Il gruppo di CNIO era fra il primo per proporre che gli shelterins, proteine che avvolgono i telomeres e fungono da carter protettivo, potrebbero essere obiettivi terapeutici per trattamento del cancro. Successivamente, hanno scoperto che quello elimina uno di questi shelterins, TRF1, blocchi l'inizio e progressione del cancro polmonare e del glioblastoma nei modelli del mouse e che impediscono alle cellule staminali di glioblastoma di formare i tumori secondari.

Ora, in uno studio ha pubblicato nella genetica di PLOS, fanno un passo avanti per la prima volta e descrivono come i telomeres possono essere regolamentati dai segnali fuori della cella che inducono la proliferazione delle cellule e sono stati implicati nel cancro. L'individuazione apre la porta alle nuove possibilità terapeutiche che mirano ai telomeres per contribuire a trattare il cancro.

Il gruppo di CNIO era egualmente il primo per trovare un collegamento fra TRF1 e la via di segnalazione di PI3K/AKT. Questa via metabolica, che egualmente comprende il mTOR, è una delle vie il più delle volte influenzate nei numerosi trattamenti cancerogeni. Tuttavia, non è stato conosciuto se impedire il regolamento TRF1 da questa via può avere un impatto sulla lunghezza del telomere e sua capacità formare i tumori. AKT funge da trasmettitore dei segnali extracellulari avviati vicino, tra l'altro, sostanze nutrienti, fattori di crescita e regolatori immuni, all'interno delle celle. Ricercatori Raúl Sánchez e Paula Martínez di CNIO, diretto da Maria un Blasco, precisato per determinare la partecipazione dei telomeres in questa via di segnalazione.

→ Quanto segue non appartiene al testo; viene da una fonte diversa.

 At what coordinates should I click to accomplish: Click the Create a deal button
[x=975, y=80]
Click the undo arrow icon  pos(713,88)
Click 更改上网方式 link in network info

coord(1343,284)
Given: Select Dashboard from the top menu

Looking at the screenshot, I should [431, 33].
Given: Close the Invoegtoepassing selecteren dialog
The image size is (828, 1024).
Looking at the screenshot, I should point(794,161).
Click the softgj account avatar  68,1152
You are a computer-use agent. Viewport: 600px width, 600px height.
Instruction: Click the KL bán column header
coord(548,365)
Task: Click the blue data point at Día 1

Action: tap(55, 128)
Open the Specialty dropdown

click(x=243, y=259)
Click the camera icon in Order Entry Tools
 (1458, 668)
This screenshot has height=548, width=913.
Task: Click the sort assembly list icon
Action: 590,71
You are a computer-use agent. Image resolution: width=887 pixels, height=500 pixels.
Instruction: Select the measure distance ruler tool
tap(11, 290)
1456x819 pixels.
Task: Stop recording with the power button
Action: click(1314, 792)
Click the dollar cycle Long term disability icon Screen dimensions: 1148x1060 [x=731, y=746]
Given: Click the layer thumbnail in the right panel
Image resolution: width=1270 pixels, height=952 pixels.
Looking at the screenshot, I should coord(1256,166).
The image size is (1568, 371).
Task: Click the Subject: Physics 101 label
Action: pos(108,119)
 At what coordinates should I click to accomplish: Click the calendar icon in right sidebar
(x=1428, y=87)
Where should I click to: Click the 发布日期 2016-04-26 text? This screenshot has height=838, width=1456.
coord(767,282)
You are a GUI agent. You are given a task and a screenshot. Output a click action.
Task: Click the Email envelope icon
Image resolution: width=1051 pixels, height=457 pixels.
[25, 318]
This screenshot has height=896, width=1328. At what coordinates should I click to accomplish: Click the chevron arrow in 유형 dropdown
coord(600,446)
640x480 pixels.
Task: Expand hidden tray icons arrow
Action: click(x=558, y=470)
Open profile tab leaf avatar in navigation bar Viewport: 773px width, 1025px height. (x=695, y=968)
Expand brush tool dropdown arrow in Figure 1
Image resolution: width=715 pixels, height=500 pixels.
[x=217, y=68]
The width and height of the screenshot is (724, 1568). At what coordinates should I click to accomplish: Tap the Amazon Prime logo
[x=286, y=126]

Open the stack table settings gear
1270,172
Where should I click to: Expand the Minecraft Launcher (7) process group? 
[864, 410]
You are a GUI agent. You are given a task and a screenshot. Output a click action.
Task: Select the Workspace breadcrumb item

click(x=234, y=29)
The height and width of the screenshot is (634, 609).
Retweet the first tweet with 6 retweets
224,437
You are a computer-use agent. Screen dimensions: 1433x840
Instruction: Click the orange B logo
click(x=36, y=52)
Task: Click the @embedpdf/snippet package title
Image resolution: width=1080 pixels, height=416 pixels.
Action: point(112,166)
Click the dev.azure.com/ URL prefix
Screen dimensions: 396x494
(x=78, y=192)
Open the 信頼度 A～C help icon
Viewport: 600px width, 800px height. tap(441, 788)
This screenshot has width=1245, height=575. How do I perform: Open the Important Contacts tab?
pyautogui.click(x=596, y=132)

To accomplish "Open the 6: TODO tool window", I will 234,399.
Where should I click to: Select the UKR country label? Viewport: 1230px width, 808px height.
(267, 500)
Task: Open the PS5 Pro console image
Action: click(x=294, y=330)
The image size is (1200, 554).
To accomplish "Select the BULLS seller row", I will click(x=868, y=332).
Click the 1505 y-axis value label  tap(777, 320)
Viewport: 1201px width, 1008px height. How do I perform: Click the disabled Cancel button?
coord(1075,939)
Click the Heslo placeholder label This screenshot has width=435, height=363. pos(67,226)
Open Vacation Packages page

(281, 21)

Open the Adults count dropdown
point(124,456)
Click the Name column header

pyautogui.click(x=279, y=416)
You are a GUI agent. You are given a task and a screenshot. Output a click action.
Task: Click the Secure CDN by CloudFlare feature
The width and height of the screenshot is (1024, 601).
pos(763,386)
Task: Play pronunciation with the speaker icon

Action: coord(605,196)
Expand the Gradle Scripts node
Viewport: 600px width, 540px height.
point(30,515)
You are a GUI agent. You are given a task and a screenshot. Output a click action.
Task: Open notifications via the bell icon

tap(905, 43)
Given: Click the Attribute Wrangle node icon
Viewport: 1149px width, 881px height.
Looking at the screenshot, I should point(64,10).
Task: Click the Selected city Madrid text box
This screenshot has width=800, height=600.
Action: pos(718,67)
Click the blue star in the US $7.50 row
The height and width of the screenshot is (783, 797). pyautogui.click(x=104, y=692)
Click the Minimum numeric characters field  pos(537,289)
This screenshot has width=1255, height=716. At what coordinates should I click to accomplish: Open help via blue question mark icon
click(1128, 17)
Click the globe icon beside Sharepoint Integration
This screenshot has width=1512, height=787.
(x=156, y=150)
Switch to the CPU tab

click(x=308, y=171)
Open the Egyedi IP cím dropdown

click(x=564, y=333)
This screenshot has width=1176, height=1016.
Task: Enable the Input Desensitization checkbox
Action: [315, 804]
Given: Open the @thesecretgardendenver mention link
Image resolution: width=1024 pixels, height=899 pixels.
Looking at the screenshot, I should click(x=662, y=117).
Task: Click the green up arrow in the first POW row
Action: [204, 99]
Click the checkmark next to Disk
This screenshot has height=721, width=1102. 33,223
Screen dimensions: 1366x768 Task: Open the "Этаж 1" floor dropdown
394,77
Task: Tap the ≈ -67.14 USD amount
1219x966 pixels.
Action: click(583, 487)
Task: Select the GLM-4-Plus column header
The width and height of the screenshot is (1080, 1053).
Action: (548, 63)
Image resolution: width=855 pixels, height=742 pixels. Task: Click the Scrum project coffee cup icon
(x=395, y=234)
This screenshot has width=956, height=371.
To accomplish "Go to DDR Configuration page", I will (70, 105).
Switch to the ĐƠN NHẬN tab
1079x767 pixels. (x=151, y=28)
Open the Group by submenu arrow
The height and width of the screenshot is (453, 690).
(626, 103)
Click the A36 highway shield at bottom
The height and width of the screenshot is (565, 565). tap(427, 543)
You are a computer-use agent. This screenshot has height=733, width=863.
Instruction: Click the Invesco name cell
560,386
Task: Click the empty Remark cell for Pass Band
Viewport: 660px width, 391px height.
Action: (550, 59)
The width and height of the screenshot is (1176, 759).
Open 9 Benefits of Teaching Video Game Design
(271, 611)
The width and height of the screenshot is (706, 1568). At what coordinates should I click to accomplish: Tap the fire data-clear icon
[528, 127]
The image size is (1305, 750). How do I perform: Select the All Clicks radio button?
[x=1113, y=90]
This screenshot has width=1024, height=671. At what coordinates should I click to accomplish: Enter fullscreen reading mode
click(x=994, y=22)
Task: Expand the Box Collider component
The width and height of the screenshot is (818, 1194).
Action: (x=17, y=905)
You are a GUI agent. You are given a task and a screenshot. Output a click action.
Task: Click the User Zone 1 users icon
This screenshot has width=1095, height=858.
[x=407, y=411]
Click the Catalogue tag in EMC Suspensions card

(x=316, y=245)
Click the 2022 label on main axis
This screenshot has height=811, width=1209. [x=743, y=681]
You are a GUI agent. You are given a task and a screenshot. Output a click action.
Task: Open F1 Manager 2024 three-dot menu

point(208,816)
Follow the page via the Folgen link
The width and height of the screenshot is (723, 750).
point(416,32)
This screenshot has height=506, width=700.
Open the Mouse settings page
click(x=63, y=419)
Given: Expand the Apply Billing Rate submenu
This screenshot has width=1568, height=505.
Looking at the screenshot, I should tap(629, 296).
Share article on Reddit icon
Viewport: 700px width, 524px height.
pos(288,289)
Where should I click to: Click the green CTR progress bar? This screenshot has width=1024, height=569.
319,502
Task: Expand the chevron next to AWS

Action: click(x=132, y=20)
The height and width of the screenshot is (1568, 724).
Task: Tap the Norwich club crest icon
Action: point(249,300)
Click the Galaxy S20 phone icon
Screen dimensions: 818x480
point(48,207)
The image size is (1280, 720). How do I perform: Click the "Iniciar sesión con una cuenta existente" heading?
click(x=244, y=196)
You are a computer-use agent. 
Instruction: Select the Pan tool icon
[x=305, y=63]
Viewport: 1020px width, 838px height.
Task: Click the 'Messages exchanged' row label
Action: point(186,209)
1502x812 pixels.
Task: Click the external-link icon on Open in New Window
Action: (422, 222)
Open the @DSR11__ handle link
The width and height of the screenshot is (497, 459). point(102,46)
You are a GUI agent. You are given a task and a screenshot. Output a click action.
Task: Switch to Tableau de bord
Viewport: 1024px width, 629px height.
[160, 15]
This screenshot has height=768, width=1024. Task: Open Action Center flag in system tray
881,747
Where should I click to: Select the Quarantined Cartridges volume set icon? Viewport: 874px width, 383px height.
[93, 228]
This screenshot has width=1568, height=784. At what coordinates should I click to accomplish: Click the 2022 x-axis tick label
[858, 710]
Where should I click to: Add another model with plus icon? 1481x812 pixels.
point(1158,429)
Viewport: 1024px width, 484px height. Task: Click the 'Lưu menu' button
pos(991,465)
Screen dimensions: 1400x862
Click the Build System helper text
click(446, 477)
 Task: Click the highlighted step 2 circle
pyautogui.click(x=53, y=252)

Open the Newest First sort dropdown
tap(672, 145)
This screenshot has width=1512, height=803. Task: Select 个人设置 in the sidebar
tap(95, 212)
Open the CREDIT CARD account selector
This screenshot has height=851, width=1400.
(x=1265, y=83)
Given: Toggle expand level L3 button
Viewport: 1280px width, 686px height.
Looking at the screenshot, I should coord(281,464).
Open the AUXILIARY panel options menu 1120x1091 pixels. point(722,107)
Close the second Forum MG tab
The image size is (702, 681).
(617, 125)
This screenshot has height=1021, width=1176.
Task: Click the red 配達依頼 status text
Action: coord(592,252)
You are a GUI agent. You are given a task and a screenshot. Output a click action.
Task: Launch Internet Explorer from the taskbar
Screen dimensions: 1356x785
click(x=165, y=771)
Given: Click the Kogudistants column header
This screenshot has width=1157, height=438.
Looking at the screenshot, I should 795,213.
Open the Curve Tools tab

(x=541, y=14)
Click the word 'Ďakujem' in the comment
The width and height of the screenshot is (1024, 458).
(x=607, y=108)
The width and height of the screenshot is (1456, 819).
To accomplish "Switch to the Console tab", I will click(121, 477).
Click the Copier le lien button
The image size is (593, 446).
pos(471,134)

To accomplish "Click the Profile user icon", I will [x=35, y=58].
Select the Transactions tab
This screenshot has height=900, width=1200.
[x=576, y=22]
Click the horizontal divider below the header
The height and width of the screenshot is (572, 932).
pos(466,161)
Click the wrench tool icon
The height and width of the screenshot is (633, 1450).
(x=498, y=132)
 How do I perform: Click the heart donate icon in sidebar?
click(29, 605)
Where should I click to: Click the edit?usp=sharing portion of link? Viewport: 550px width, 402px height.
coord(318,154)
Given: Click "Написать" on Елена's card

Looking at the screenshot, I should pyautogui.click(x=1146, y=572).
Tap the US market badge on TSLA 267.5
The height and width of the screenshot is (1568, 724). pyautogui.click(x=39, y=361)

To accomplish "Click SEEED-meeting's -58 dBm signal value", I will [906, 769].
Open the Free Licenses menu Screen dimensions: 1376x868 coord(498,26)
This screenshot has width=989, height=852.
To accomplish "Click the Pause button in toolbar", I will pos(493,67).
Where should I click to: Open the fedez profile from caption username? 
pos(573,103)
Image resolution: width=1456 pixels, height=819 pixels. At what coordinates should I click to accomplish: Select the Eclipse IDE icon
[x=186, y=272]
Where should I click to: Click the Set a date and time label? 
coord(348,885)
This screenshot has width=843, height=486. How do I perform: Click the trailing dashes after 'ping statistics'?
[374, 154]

Per fare questa, i ricercatori hanno modificato la proteina TRF1 in celle per renderlo insensibile a AKT, facendo uso dello strumento gene-modificante CRISPR/Cas9. Questo modo, TRF1 e i telomeres sono diventato invisibili a tutti i segnali extracellulari trasmessi da AKT. Telomeres in queste celle ha accorciato ed accumulato più danno; per di più, le celle non potevano più formare i tumori, indicanti che i telomeres sono obiettivi importanti di AKT e del suo ruolo nello sviluppo del cancro.

Per di più, abbiamo trovato che quando TRF1 non può essere fosforilato da AKT, l'ultimo ha un potenziale più basso di generare i tumori.„

Maria A. Blasco, centro nazionale spagnolo di ricerca sul cancro (CNIO)

Il documento indica che i telomeres sono fra gli obiettivi intracellulari più importanti della via di AKT per formare i tumori, poiché, sebbene nè la funzione di AKT nè di c'è ne di migliaia di proteine che sono regolamentate da sia stata alterata, solo bloccare la capacità di AKT di modificare i telomeres era sufficiente per rallentare la crescita del tumore.

Il punto seguente sarà di generare i mouse geneticamente modificati con i telomeres che sono invisibili a AKT. Gli autori anticipano che questi mouse saranno più resistenti a cancro.

Source:
Journal reference:

Sánchez-Vázquez, R., et al. (2021) AKT-dependent signaling of extracellular cues through telomeres impact on tumorigenesis. PLOS Genetics. doi.org/10.1371/journal.pgen.1009410.